START Stored rows
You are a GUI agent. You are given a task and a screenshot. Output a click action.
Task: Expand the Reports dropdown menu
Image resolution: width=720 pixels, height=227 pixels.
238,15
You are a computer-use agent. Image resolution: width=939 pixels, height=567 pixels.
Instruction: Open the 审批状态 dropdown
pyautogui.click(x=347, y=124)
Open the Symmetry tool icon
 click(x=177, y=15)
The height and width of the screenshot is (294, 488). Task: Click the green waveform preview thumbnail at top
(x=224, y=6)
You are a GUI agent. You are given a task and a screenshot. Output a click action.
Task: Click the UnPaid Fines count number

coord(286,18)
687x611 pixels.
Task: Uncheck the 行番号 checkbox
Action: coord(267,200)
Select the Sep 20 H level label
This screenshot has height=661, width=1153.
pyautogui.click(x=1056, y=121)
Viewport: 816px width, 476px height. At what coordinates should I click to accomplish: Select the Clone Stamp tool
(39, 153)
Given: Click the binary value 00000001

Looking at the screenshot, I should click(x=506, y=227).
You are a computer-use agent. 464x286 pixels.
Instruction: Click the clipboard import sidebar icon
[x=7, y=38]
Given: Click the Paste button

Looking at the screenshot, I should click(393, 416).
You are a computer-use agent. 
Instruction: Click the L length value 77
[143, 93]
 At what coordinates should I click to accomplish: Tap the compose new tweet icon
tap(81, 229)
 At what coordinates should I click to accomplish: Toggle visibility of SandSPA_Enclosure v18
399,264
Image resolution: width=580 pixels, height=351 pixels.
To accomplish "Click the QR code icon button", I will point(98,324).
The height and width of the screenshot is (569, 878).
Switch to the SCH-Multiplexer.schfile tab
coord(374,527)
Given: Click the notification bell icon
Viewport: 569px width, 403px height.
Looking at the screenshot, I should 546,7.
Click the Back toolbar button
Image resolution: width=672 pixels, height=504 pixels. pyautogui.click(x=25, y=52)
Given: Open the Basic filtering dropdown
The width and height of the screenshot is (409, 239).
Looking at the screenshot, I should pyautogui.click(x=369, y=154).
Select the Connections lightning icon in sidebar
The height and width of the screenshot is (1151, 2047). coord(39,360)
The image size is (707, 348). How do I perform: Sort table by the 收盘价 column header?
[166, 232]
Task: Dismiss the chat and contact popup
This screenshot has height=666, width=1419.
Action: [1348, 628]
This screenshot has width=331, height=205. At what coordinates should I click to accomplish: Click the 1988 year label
END Stored rows
Rewrite the records above so that every "icon" becomes "symbol", with all else unchanged.

You are a GUI agent. You are given a task and a screenshot. Output a click action.
Task: Expand the Reports dropdown menu
Image resolution: width=720 pixels, height=227 pixels.
238,15
You are a computer-use agent. Image resolution: width=939 pixels, height=567 pixels.
Instruction: Open the 审批状态 dropdown
pyautogui.click(x=347, y=124)
Open the Symmetry tool symbol
 click(x=177, y=15)
The height and width of the screenshot is (294, 488). Task: Click the green waveform preview thumbnail at top
(x=224, y=6)
You are a GUI agent. You are given a task and a screenshot. Output a click action.
Task: Click the UnPaid Fines count number

coord(286,18)
687x611 pixels.
Task: Uncheck the 行番号 checkbox
Action: coord(267,200)
Select the Sep 20 H level label
This screenshot has height=661, width=1153.
pyautogui.click(x=1056, y=121)
Viewport: 816px width, 476px height. At what coordinates should I click to accomplish: Select the Clone Stamp tool
(39, 153)
Given: Click the binary value 00000001

Looking at the screenshot, I should click(x=506, y=227).
You are a computer-use agent. 464x286 pixels.
Instruction: Click the clipboard import sidebar symbol
[x=7, y=38]
Given: Click the Paste button

Looking at the screenshot, I should click(393, 416).
You are a computer-use agent. 
Instruction: Click the L length value 77
[143, 93]
 At what coordinates should I click to accomplish: Tap the compose new tweet symbol
tap(81, 229)
 At what coordinates should I click to accomplish: Toggle visibility of SandSPA_Enclosure v18
399,264
Image resolution: width=580 pixels, height=351 pixels.
To accomplish "Click the QR code symbol button", I will point(98,324).
The height and width of the screenshot is (569, 878).
Switch to the SCH-Multiplexer.schfile tab
coord(374,527)
Given: Click the notification bell symbol
Viewport: 569px width, 403px height.
Looking at the screenshot, I should 546,7.
Click the Back toolbar button
Image resolution: width=672 pixels, height=504 pixels. pyautogui.click(x=25, y=52)
Given: Open the Basic filtering dropdown
The width and height of the screenshot is (409, 239).
Looking at the screenshot, I should pyautogui.click(x=369, y=154).
Select the Connections lightning symbol in sidebar
The height and width of the screenshot is (1151, 2047). coord(39,360)
The image size is (707, 348). How do I perform: Sort table by the 收盘价 column header?
[166, 232]
Task: Dismiss the chat and contact popup
This screenshot has height=666, width=1419.
Action: [1348, 628]
This screenshot has width=331, height=205. At what coordinates should I click to accomplish: Click the 1988 year label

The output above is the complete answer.